Smart Investing in Today’s Stock Market
Getting ahead in the current economy requires taking time to increase our financial knowledge, and investing in the stock market is still a great way to test what we learn.
A long standing method of purchasing profitable stocks, which has been made famous by the likes of Warren Buffett, is called value investing. A basic definition of this style is the purchase of securities in well-managed companies with outstanding cash generating potential at a below market price.
Although not a new idea, the original premise has evolved since it was first introduced in 1928 by Ben Graham, an economics professor at Colombia’s School of Business. While it should seem obvious to an investor today to look for the best companies at the lowest prices, his approach provided a deep analysis to work with when choosing stocks.
The paradigm was carried on and enhanced by several protégés, including David Dodd, and of course the famous Warren Buffett. The framework created by Mr. Graham so many years ago still requires a detailed approach to choosing where to put one’s money. It is not a magic potion, but it helps reveal solid values.
A good example of this style is how one will look at a company’s intrinsic value, or worth according to an analysis of business operations and products. The goal is to uncover the true qualities of the company to determine if it is below the market cost. When looking at put options and call options, if the margin between the stock and strike price is in the negative, it has an intrinsic worth of 0.

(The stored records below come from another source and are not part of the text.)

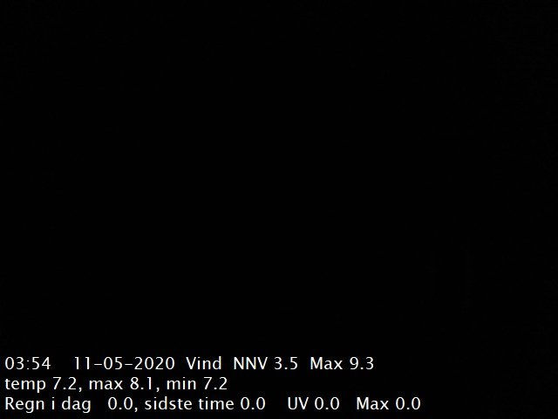The height and width of the screenshot is (419, 558).
Task: Select the UV Max 0.0 value
Action: [408, 404]
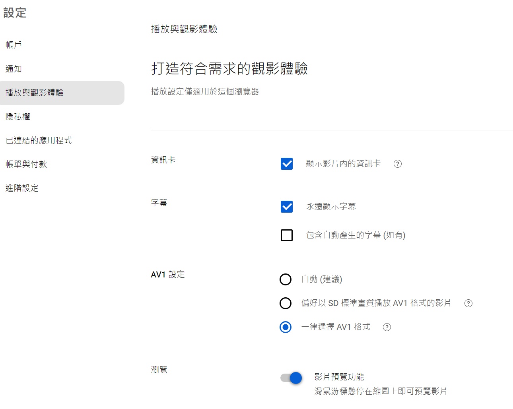
Task: Click the 影片預覽功能 label text
Action: pyautogui.click(x=339, y=377)
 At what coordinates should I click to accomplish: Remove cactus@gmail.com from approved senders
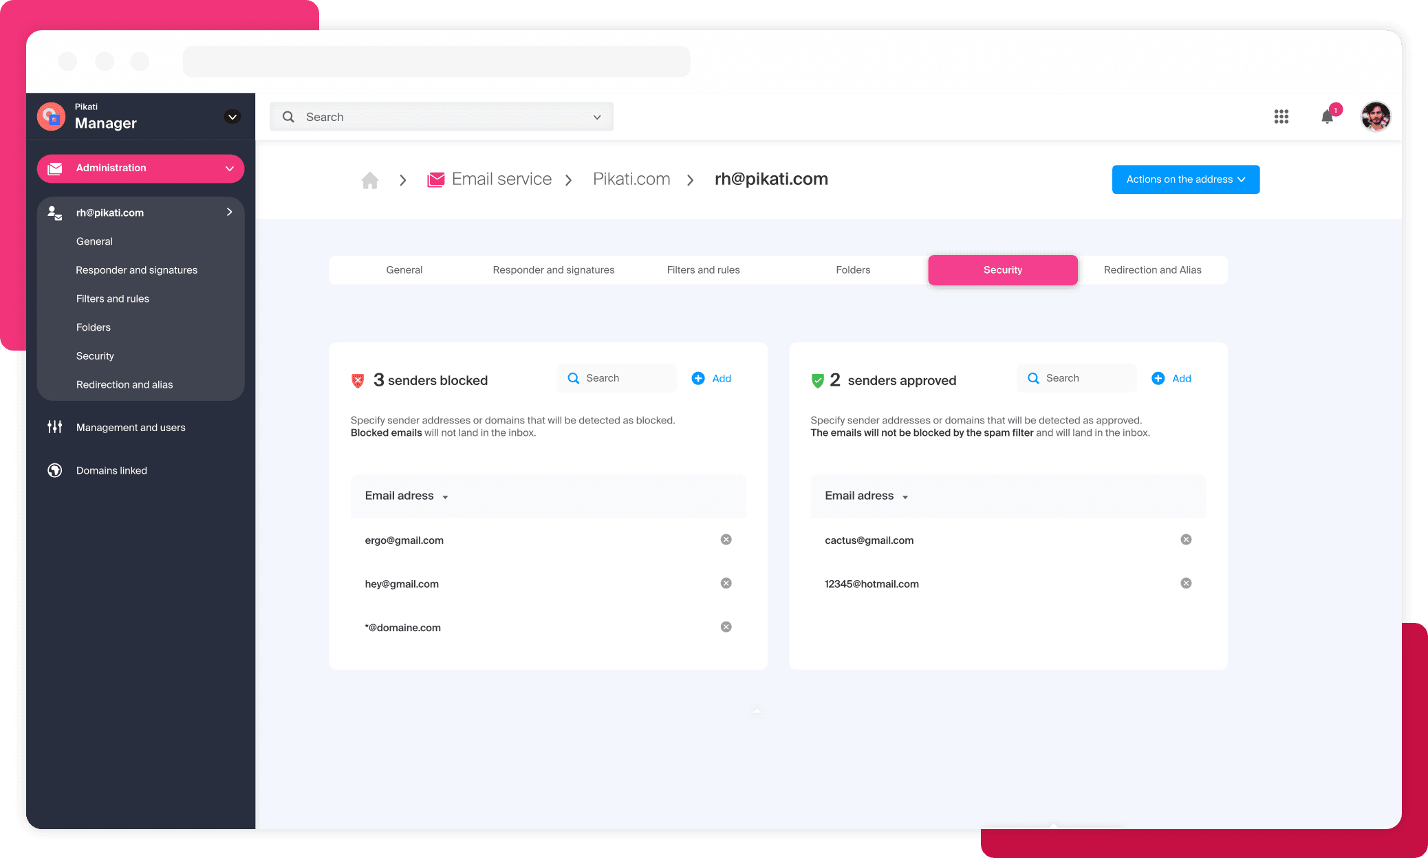1187,540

In a world where mutual funds have been earning sordid reputations lately, fund managers are under pressure to provide a decent return, and following the intelligence of Mr. Buffett and others is not the only way to do it.
A smart portfolio can consider a focused approach in a specific niche, such as an equities fund. Purchasing shares in an all equities mutual fund, also known as an ETF, will consist of private stocks as well as readily available offerings. This type of fund turns its cheek to the common wisdom of diversifying, and targets equity securities, which have historically performed better.
The risks in this asset class are great, especially in a shrinking economy. However, as with any sound investment strategy, it is important to do proper research and analysis; this alone results in greater returns the majority of the time.